Sudbury Gets Serious About Schools

The early ’90s had brought other changes to Sudbury, many of them in the schools. The town had always had its share of residents who ran businesses in Boston, but now wealthy people from the city were buying up land and erecting elaborate homes. It was apparent that Sudbury’s system of district schoolhouses was rapidly becoming out of date.

In 1889, school expenses amounted to $2,713, including salaries for eight teachers, supplies, and maintenance of district school buildings scattered throughout the town. Veteran schoolmistresses Lucie K. Welch and Leonara K. Battles earned premium wages of $13 a week, while the rest of the staff earned $9. The tax rate that year was $10 per thousand.

Debate had been raging for some time over the advantages and disadvantages of a central school house. Proponents pointed to a savings in teacher salaries, better supervision and curriculum, and less heating and maintenance costs. Opponents countered that the district schools cut down on transportation costs and time while still providing an adequate education.

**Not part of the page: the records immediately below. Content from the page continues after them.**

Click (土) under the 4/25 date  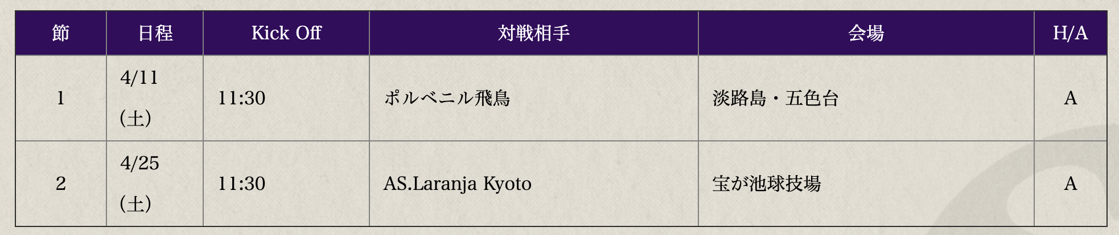coord(135,204)
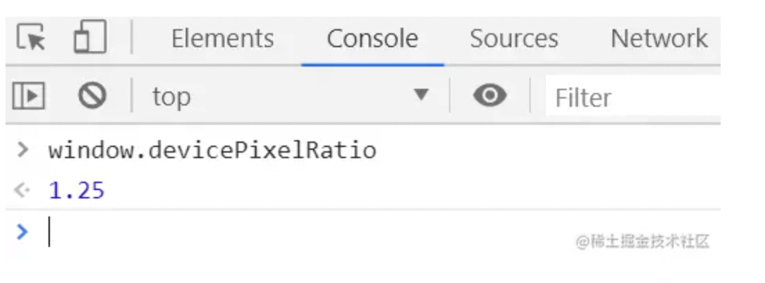The width and height of the screenshot is (765, 283).
Task: Click the gray chevron beside window.devicePixelRatio
Action: [x=22, y=149]
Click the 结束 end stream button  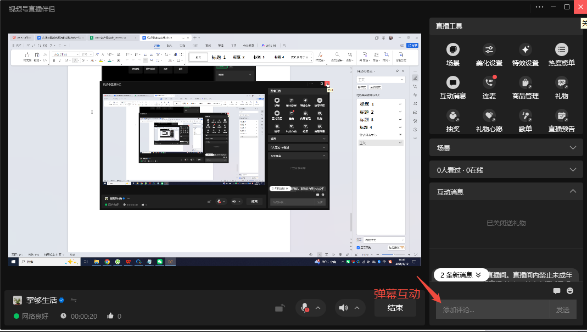(x=395, y=308)
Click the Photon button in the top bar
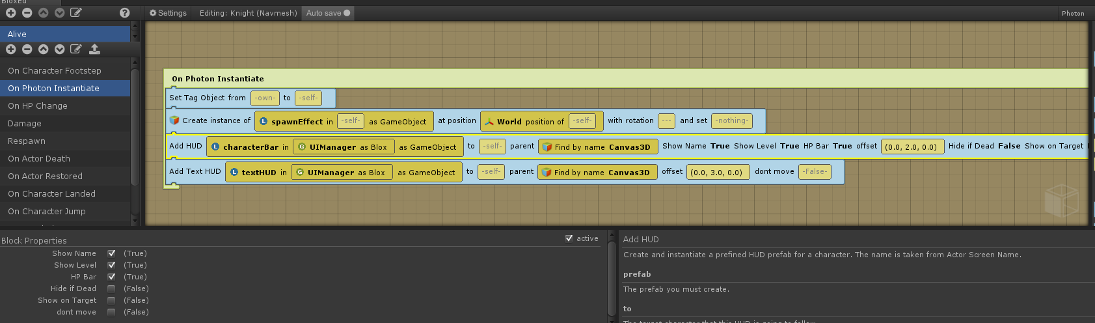Image resolution: width=1095 pixels, height=323 pixels. click(x=1073, y=13)
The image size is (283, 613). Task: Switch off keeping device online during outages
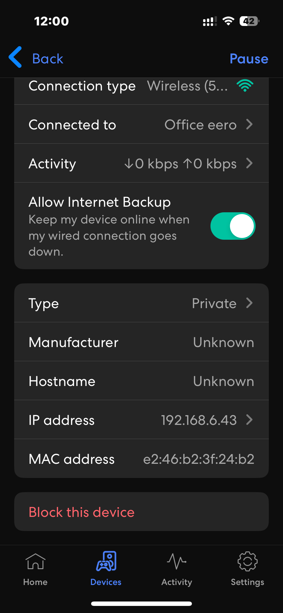(233, 226)
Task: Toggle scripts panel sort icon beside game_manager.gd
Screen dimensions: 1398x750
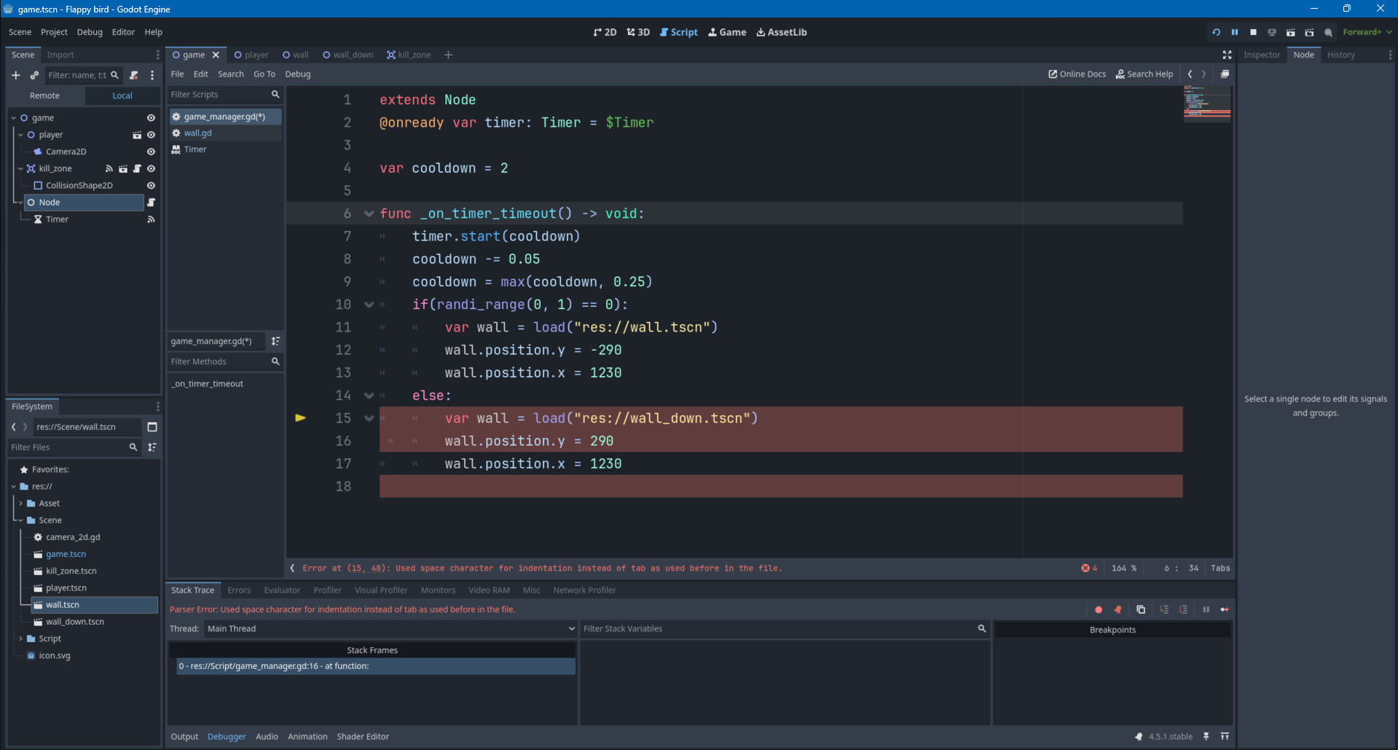Action: [275, 341]
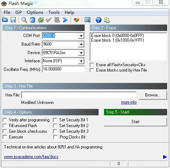The height and width of the screenshot is (168, 170).
Task: Click the blue arrow Go toolbar icon
Action: [x=65, y=20]
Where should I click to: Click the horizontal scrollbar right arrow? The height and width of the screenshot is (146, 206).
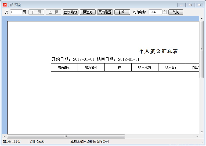pyautogui.click(x=197, y=136)
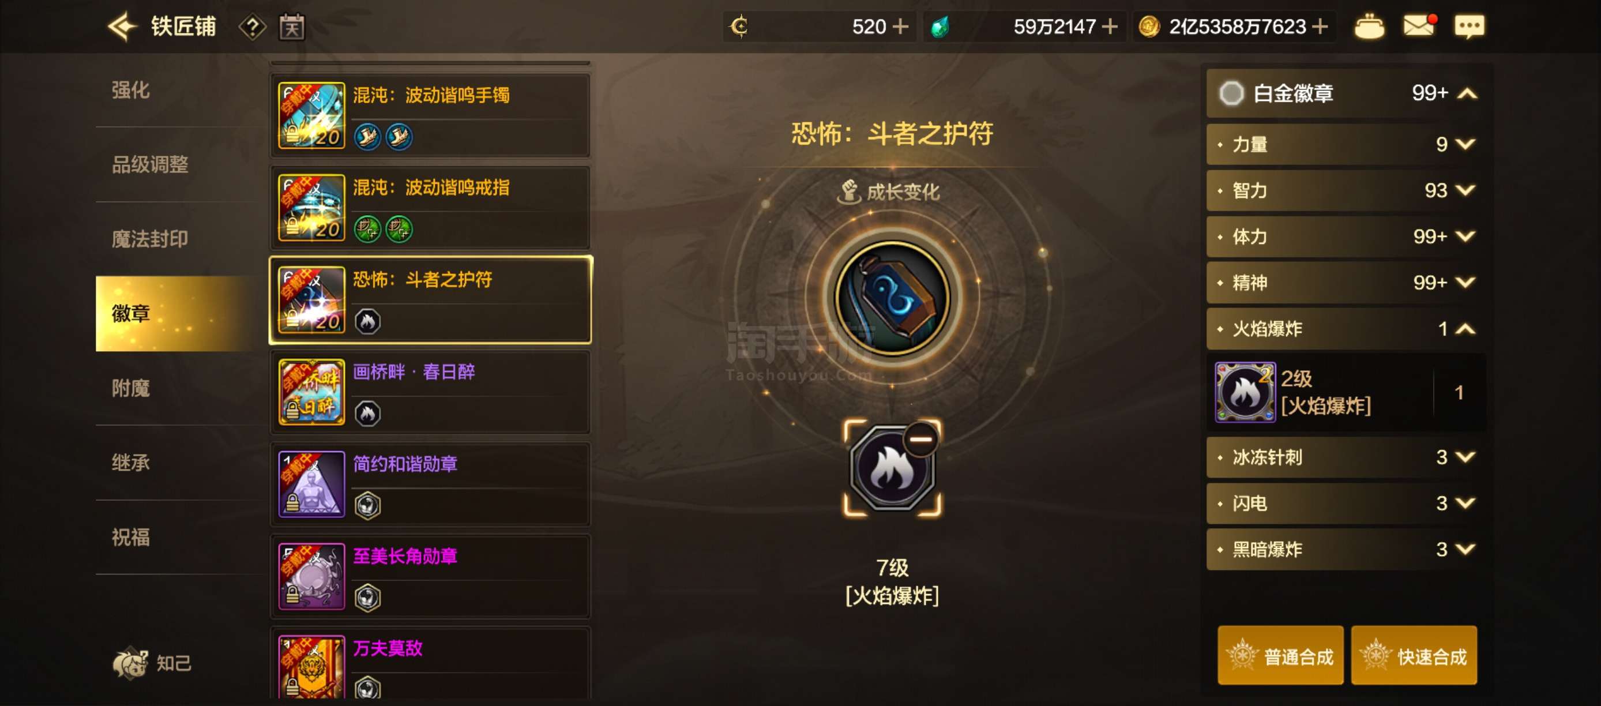
Task: Click the gold pouch icon in header
Action: click(1369, 27)
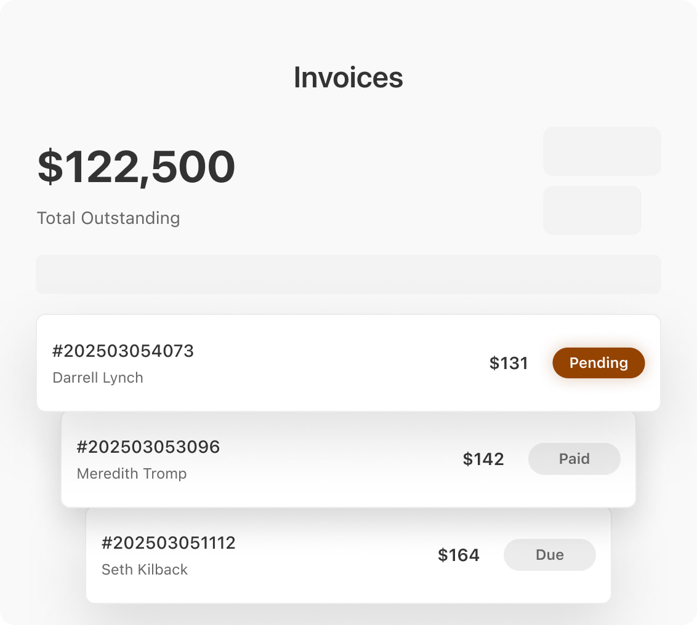
Task: Click the Pending status badge
Action: click(598, 363)
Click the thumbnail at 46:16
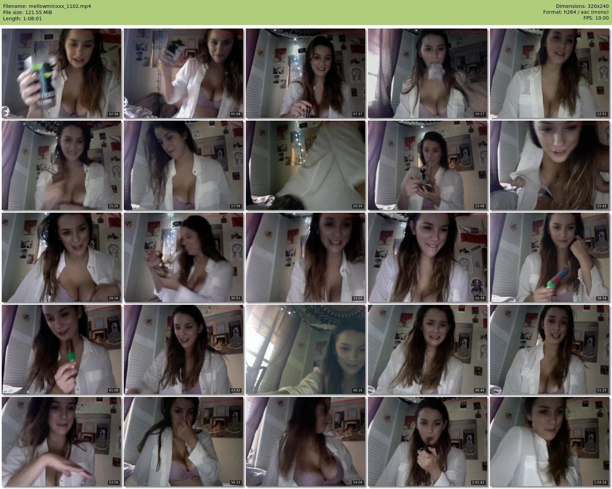This screenshot has width=612, height=489. [305, 349]
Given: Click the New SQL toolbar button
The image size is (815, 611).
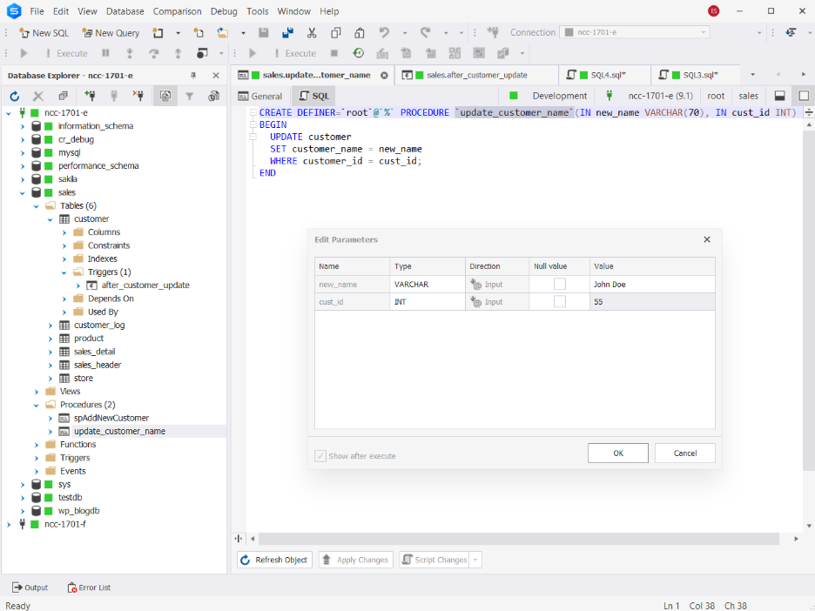Looking at the screenshot, I should coord(44,33).
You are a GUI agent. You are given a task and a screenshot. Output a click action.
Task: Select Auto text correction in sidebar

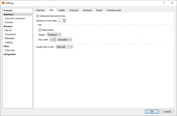point(15,18)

The controversy came to a head at the 1890 Town Meeting where the town voted to “procure a suitable site and build a new schoolhouse in the Center District.” The Selectmen quickly moved to purchase the estate of the late Elisha Haynes, a piece of property once owned and farmed by the Reverend Israel Loring who was the town’s first minister west of the Sudbury River. Seven thousand dollars was set aside for the cost of the land and a four-room building, with another $2,000 earmarked for furniture and heat.

Expenses for the new building came in $372.52 under budget at $8,627.48,including $485.80 for boilers (which later were found faulty and required replacement), $117.87 to J.H. Hammett of Boston for slate blackboards, and$292.20 for school desks and chairs for two rooms.

Less than a year later, the School Committee hailed the new four-room building as “Large enough for the entire school population of the town as now constituted.” That building still exists today as the four front rooms of the Flynn Town Office Building on Old Sudbury Road.

The School Committee soon discovered that building a central school was one thing, but getting parents to send their children there was quite another. On April 6, 1891, the town directed the Committee to “appoint a superintendent of schools and consolidate all district schools in the new schoolroom(s) in the center district by the beginning of next fall term.” That vote was rescinded at a Special Town Meeting on May 4, and THAT vote was in turn reversed on June 22.

Not to be outdone, voters at another Special Town Meeting on October 12, appropriated $2,500 for a new schoolhouse in the Landham school district. The building stood at the junction of Landham Road and the Boston Post Road and was moved in 1920 to Massasoit Avenue where it became part of the South School.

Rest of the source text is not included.